By YOURI KEMP
Tribune Business Reporter
Family Island businesses yesterday said The Bahamas must learn to live with COVID-19 as it did with HIV in the early 1980s amid an ongoing infection spike in their communities.
Dennis Adderley, Andros Distributors’ general manager, told Tribune Business that Bahamians have to adjust to COVID-19 much as they did when HIV became a major global health concern in the 1980s, calling it the “facts of life”.
He said: “This has not really hit me hard because I’m in the grocery business, so basically I’ve been open. There was a time we had restricted hours but this hasn’t impacted me.”
Mr Adderley added that most of his business is conducted online, and he does not have to travel to New Providence to deal with suppliers. This means he can reduce his exposure to strangers who may be carrying COVID-19.
Backing the Government’s position that further lockdowns are not needed, he added, though, that it “cannot be business as usual” and plans to strengthen his COVID-19 protocols. “We will keep safe distance, and when we go out we only go out to open air spaces. These places with confined space, we just don’t go there,” Mr Adderley said.

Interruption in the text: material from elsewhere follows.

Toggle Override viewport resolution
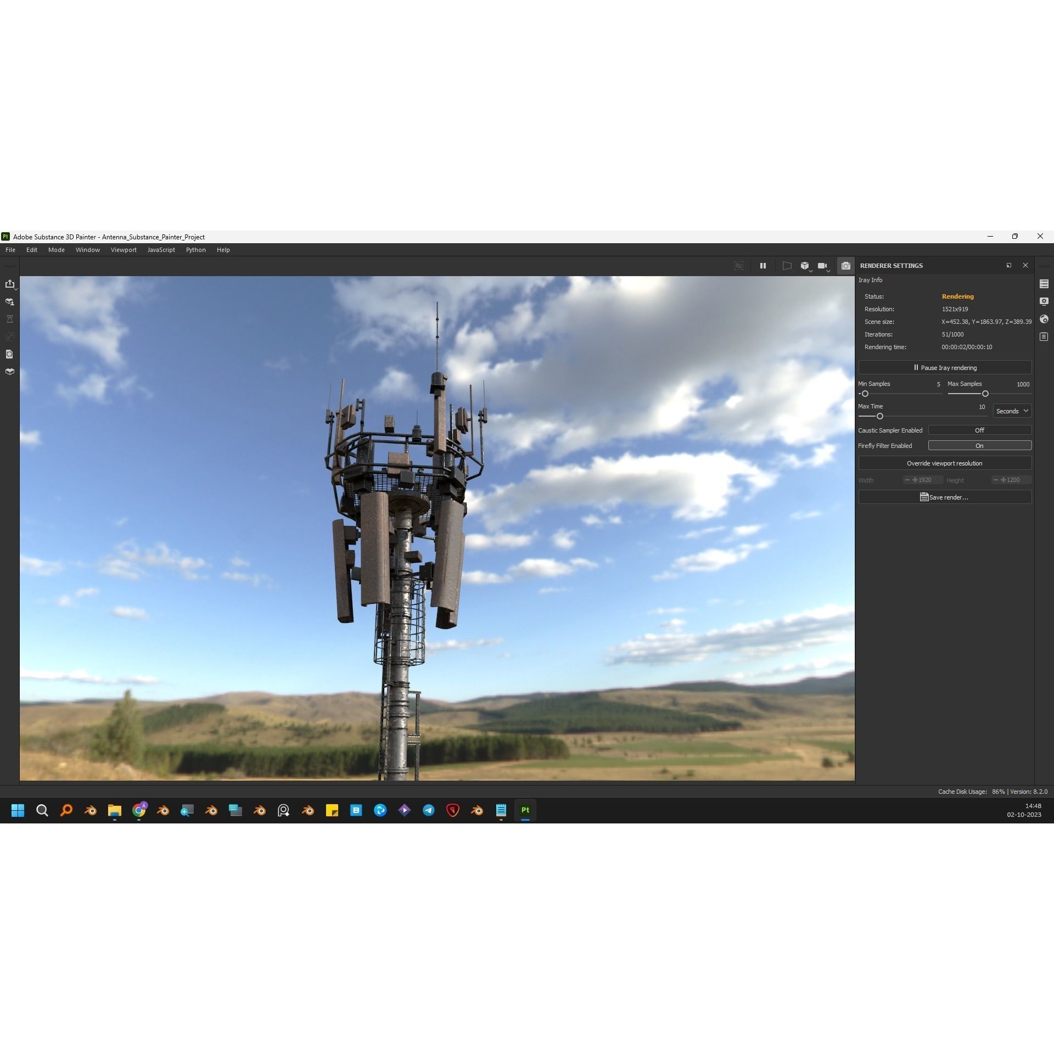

“This thing is real and it’s not some conspiracy to get everybody vaccinated. People need to remember their history. We only live because of vaccines. We’ve had polio, measles, mumps, smallpox the black plague and the Spanish flu. These things have impacted the society in great numbers. We just need to get ahead of this COVID-19.”

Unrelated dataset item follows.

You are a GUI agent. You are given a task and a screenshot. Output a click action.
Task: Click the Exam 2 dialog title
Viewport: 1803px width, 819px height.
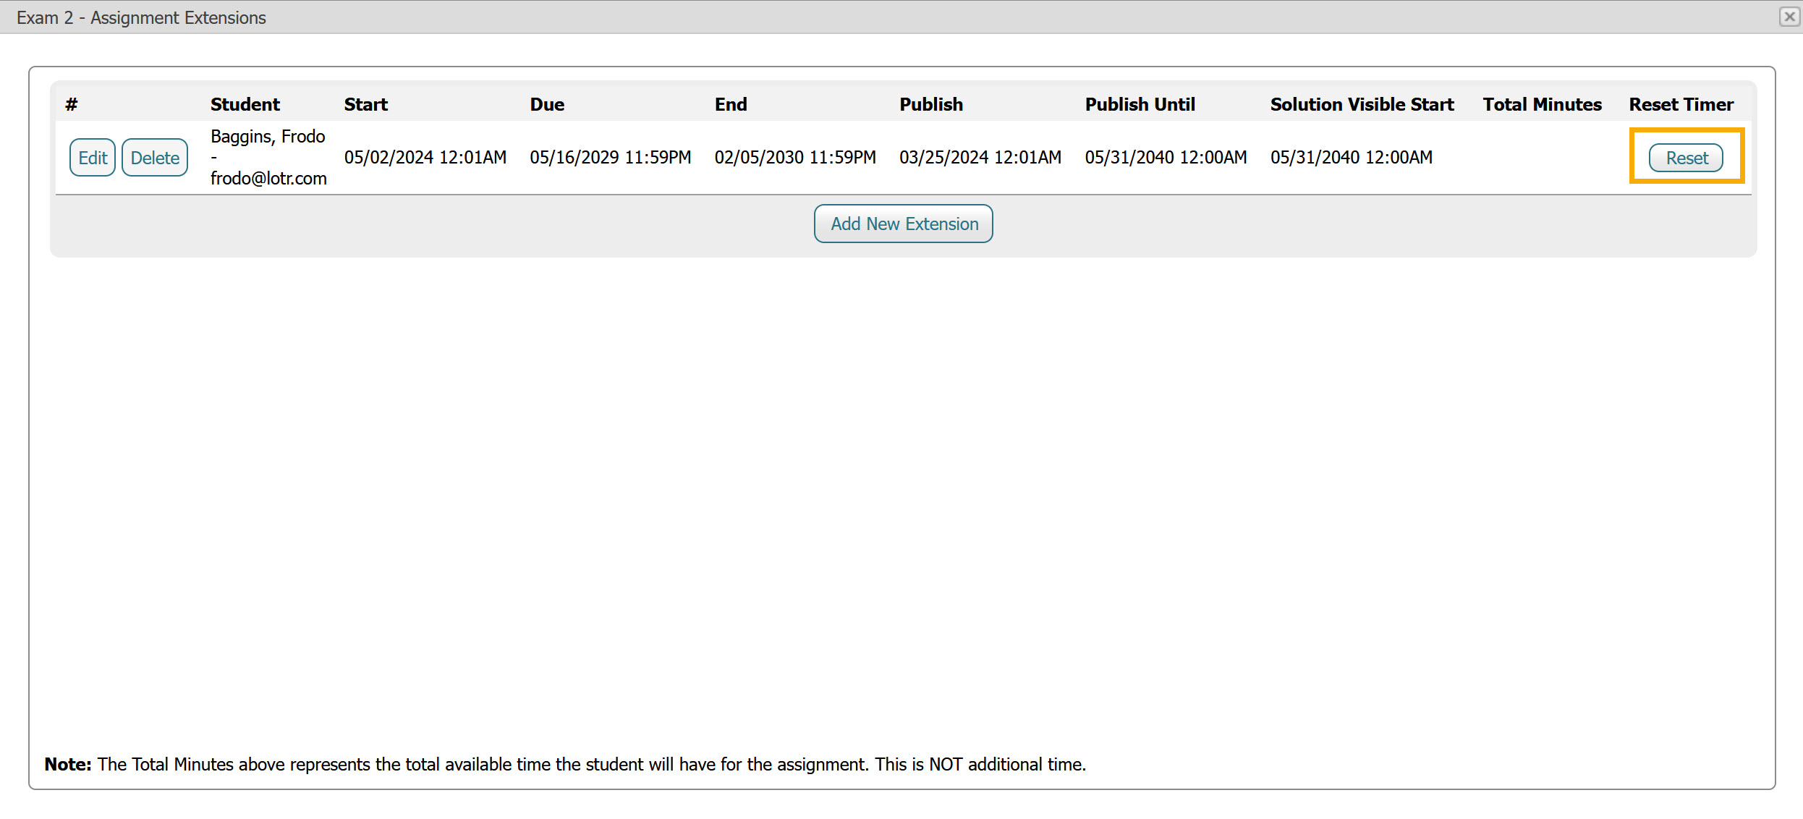tap(141, 17)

Christopher Cates, owner of the Lumber Shed on Eleuthera, said: “We have resigned ourselves to having to deal with life on a daily basis. COVID-19 is going to be with us from here on out and you just have to live with it. I’m sad for the loss of life, but life goes on and we have to do what we have to do.
“All of the business people here on the island go to work every day and we do what we have to do. The sanitising stations are in place, people wear masks for the most part. This last outbreak seems to have stemmed from the General Election in September, because when I drive to Bannerman Town down to Gregory Town I can see evidence of persons respecting the protocols.”
Stephen Cartwright, owner/operator of Nagua Springs in Inagua, added: “This COVID-19 spike came down here with the last general election. All of the people from the PLP (Progressive Liberal Party) camp, all of the people who are dying are PLPs.
“When people were flying in and out from Nassau into MICAL, it left the entire MICAL constituency contaminated. There wasn’t just one person that came to Inagua and did it. You should see the people over in Mayaguana. They had five people die already and they only have about 50 people on the island.”